> **What you should do**
The data must be returned exactly. No line may be left out.

[[ Data supplied, beginning ]]

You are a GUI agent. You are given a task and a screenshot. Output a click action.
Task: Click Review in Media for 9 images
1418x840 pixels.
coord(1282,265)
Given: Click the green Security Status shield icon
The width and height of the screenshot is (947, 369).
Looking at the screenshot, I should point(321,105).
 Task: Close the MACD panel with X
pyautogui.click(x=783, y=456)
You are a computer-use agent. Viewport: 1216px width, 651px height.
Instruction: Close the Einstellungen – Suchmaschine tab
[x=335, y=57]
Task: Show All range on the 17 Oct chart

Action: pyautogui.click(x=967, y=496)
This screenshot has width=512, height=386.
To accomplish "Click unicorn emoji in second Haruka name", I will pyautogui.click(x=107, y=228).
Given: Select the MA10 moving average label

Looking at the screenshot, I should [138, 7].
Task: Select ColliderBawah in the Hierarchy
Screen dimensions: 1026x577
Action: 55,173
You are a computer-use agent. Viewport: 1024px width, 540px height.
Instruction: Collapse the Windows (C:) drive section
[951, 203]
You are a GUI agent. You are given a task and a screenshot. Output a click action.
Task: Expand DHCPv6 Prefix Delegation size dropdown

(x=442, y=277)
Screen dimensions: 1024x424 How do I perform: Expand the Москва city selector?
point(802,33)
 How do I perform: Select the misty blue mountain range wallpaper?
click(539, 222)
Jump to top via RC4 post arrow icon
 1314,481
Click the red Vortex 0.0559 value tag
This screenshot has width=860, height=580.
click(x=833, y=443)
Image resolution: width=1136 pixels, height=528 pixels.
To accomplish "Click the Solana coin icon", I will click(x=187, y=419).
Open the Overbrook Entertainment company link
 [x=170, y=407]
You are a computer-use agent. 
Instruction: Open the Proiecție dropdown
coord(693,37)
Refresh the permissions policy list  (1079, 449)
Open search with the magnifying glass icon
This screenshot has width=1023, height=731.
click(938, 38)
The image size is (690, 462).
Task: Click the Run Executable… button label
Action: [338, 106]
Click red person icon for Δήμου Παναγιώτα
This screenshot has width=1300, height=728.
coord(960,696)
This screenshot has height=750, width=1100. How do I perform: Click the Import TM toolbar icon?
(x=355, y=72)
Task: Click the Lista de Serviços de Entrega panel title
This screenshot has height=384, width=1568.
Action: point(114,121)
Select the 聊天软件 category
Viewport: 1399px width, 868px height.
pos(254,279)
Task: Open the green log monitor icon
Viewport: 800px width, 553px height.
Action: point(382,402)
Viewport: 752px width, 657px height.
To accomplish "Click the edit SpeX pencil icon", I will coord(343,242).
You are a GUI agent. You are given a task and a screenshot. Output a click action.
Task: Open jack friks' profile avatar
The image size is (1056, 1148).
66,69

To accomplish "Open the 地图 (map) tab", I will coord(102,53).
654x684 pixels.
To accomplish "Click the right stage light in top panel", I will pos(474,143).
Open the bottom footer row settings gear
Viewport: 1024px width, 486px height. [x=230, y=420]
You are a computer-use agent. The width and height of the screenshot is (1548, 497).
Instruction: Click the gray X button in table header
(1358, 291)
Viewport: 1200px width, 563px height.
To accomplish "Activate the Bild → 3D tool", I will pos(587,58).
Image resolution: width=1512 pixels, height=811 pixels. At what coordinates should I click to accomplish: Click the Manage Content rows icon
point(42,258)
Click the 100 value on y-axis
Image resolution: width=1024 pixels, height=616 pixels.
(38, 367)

[[ Data supplied, end ]]

> **Exercise result**
You are a GUI agent. You are given a task and a screenshot. Output a click action.
Task: Click Review in Media for 9 images
1418x840 pixels.
coord(1282,265)
Given: Click the green Security Status shield icon
The width and height of the screenshot is (947, 369).
Looking at the screenshot, I should point(321,105).
 Task: Close the MACD panel with X
pyautogui.click(x=783, y=456)
You are a computer-use agent. Viewport: 1216px width, 651px height.
Instruction: Close the Einstellungen – Suchmaschine tab
[x=335, y=57]
Task: Show All range on the 17 Oct chart

Action: pyautogui.click(x=967, y=496)
This screenshot has width=512, height=386.
To accomplish "Click unicorn emoji in second Haruka name", I will pyautogui.click(x=107, y=228).
Given: Select the MA10 moving average label

Looking at the screenshot, I should [138, 7].
Task: Select ColliderBawah in the Hierarchy
Screen dimensions: 1026x577
Action: 55,173
You are a computer-use agent. Viewport: 1024px width, 540px height.
Instruction: Collapse the Windows (C:) drive section
[951, 203]
You are a GUI agent. You are given a task and a screenshot. Output a click action.
Task: Expand DHCPv6 Prefix Delegation size dropdown

(x=442, y=277)
Screen dimensions: 1024x424 How do I perform: Expand the Москва city selector?
point(802,33)
 How do I perform: Select the misty blue mountain range wallpaper?
click(539, 222)
Jump to top via RC4 post arrow icon
 1314,481
Click the red Vortex 0.0559 value tag
This screenshot has width=860, height=580.
click(x=833, y=443)
Image resolution: width=1136 pixels, height=528 pixels.
To accomplish "Click the Solana coin icon", I will click(x=187, y=419).
Open the Overbrook Entertainment company link
 [x=170, y=407]
You are a computer-use agent. 
Instruction: Open the Proiecție dropdown
coord(693,37)
Refresh the permissions policy list  (1079, 449)
Open search with the magnifying glass icon
This screenshot has width=1023, height=731.
click(938, 38)
The image size is (690, 462).
Task: Click the Run Executable… button label
Action: [338, 106]
Click red person icon for Δήμου Παναγιώτα
This screenshot has width=1300, height=728.
coord(960,696)
This screenshot has height=750, width=1100. How do I perform: Click the Import TM toolbar icon?
(x=355, y=72)
Task: Click the Lista de Serviços de Entrega panel title
This screenshot has height=384, width=1568.
Action: point(114,121)
Select the 聊天软件 category
Viewport: 1399px width, 868px height.
pos(254,279)
Task: Open the green log monitor icon
Viewport: 800px width, 553px height.
Action: point(382,402)
Viewport: 752px width, 657px height.
To accomplish "Click the edit SpeX pencil icon", I will coord(343,242).
You are a GUI agent. You are given a task and a screenshot. Output a click action.
Task: Open jack friks' profile avatar
The image size is (1056, 1148).
66,69

To accomplish "Open the 地图 (map) tab", I will coord(102,53).
654x684 pixels.
To accomplish "Click the right stage light in top panel", I will pos(474,143).
Open the bottom footer row settings gear
Viewport: 1024px width, 486px height. [x=230, y=420]
You are a computer-use agent. The width and height of the screenshot is (1548, 497).
Instruction: Click the gray X button in table header
(1358, 291)
Viewport: 1200px width, 563px height.
To accomplish "Activate the Bild → 3D tool", I will pos(587,58).
Image resolution: width=1512 pixels, height=811 pixels. At what coordinates should I click to accomplish: Click the Manage Content rows icon
point(42,258)
Click the 100 value on y-axis
Image resolution: width=1024 pixels, height=616 pixels.
(38, 367)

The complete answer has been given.